If this is the case, then Finance Minister, Ken Ofori-Atta has embroiled himself in illegality.

IMANI also pointed out that that government has been decidedly not forthcoming over the deal saying the obscurantism coupled with the indecent haste will connive to shortchange Ghana in the long run to the extent that the country will end up losing up to 65% of its mineral royalties value.

 “The timeline of 4 months to IPO is problematic, unless the Government has surreptitiously filed for listing. To ensure favourable pricing of the offered securities, the timeline for listing any MIIF SPV on any international exchange should be extended to at least April 2021. This should also allow additional scrutiny into the Agyapa transaction because, so far, it lacks the basic minimum of transparency and assurance of above-board dealing required of a sovereign transaction,” IMANI said.

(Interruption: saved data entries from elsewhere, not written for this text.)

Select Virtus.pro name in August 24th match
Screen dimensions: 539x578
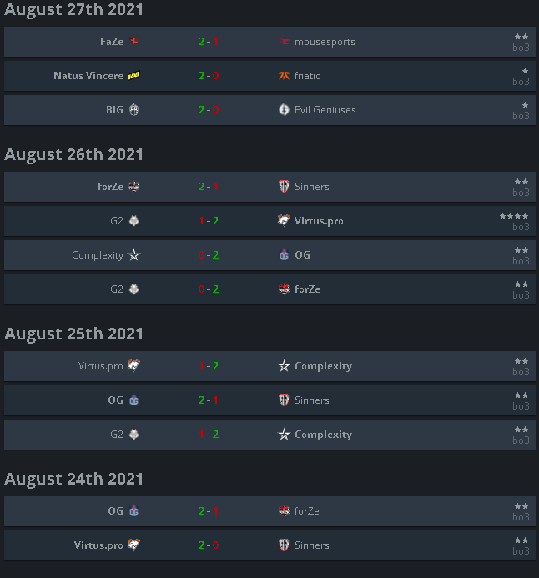(x=98, y=545)
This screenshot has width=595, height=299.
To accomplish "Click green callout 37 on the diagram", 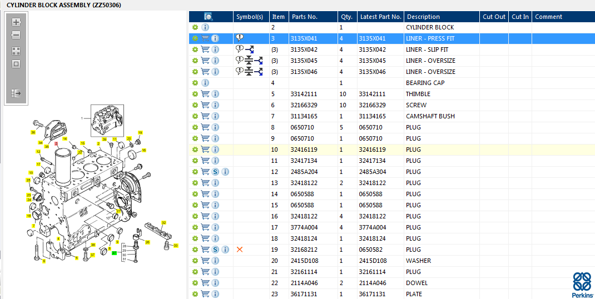I will (114, 253).
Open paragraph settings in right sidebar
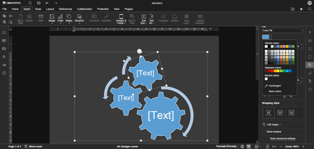This screenshot has height=149, width=314. pyautogui.click(x=309, y=32)
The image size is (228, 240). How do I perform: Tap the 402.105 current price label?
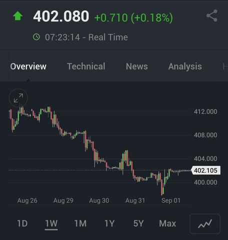(206, 171)
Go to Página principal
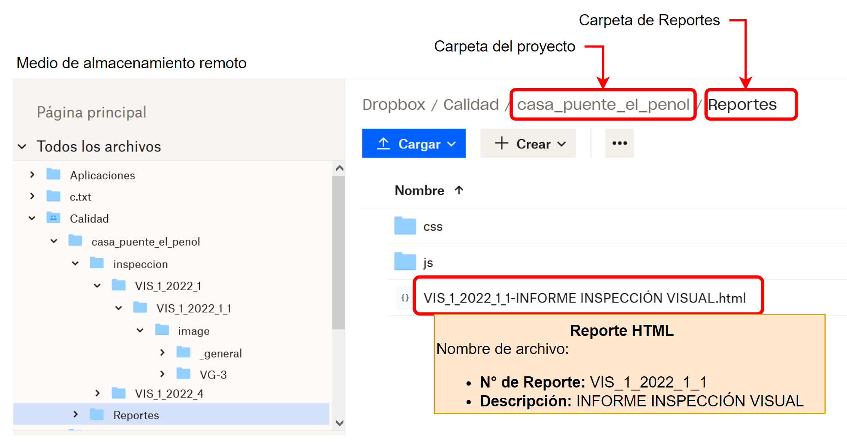This screenshot has height=442, width=847. pos(91,112)
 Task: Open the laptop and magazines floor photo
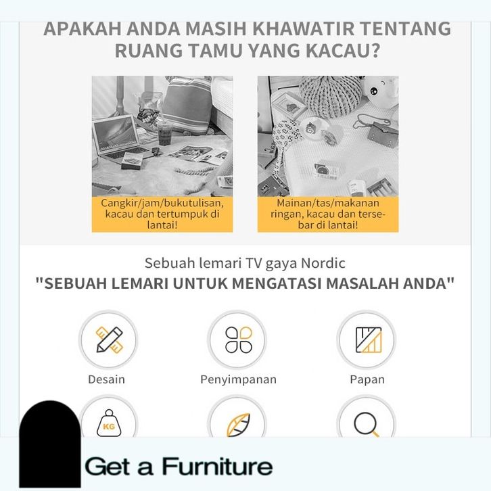click(162, 136)
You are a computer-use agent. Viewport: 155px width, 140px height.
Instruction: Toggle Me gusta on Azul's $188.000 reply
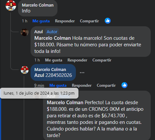pyautogui.click(x=54, y=60)
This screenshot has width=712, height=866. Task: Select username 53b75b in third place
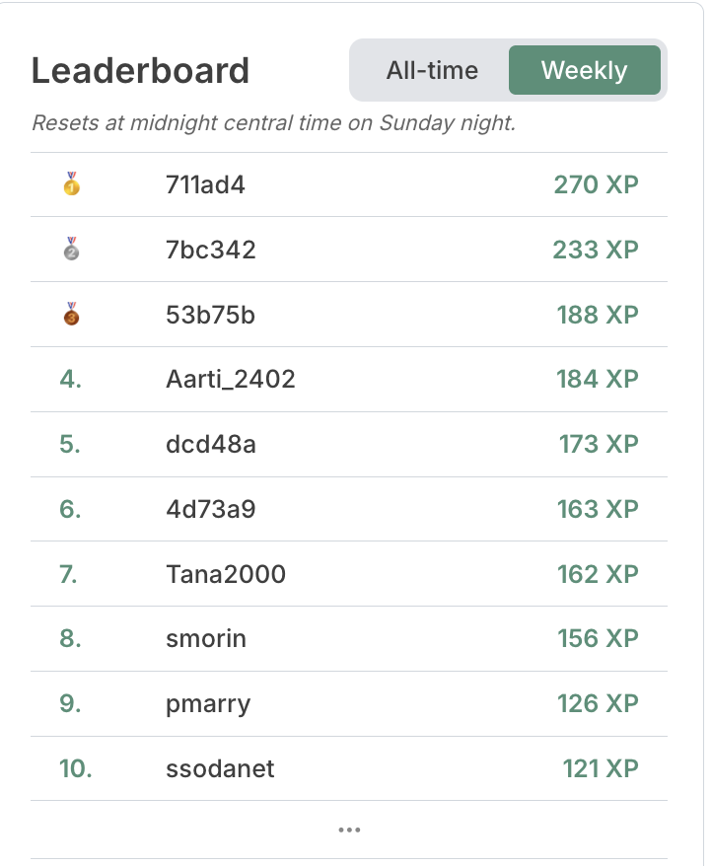[210, 315]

“The degree of information-hiding has been so intense that, per the official record, it took the Ministry of Finance more than a year to share the full set of agreements with the Government’s own Attorney General following an initial request for legal review in January 2019. Unsurprisingly, the final agreement ratified by Parliament defies many pieces of advice offered by the Attorney General, including a suggestion that the Investment Agreement be limited to a fixed term of 30 years,” it said.

Under the deal, the Minerals Investment Fund supposedly uses Agyapa Minerals Royalties as a Special Purpose Vehicle, to borrow US$1billion from investors through listing on the London Stock Exchange, using government’s royalty receipts from mining companies as collateral.

The deal is however shrouded in so much secrecy that even the Minority in Parliament do not know who the Directors of the SPV or investors are even though the law has been crafted in such a way that overseas directors of Agyapa which will be incorporated in a tax haven in the UK (Jersey) cannot be removed in future. This is in spite of the fact that these overseas directors will have control over the local subsidiary of called Agyapa Royalties Ghana (ARG).

The Attorney General has written that her advice to limit the deal’s lifespan to 30 years was ignored by the people behind it, including Finance Minister Ken Ofori-Atta.

Many Civil Society Organizations have questioned the deal while former President John Mahama has made it clear that a future NDC government will not recognize the deal whose passage was boycotted by the Minority in Parliament.

According to IMANI, government’s attempts to explain away the deal has only made more mystery than sense.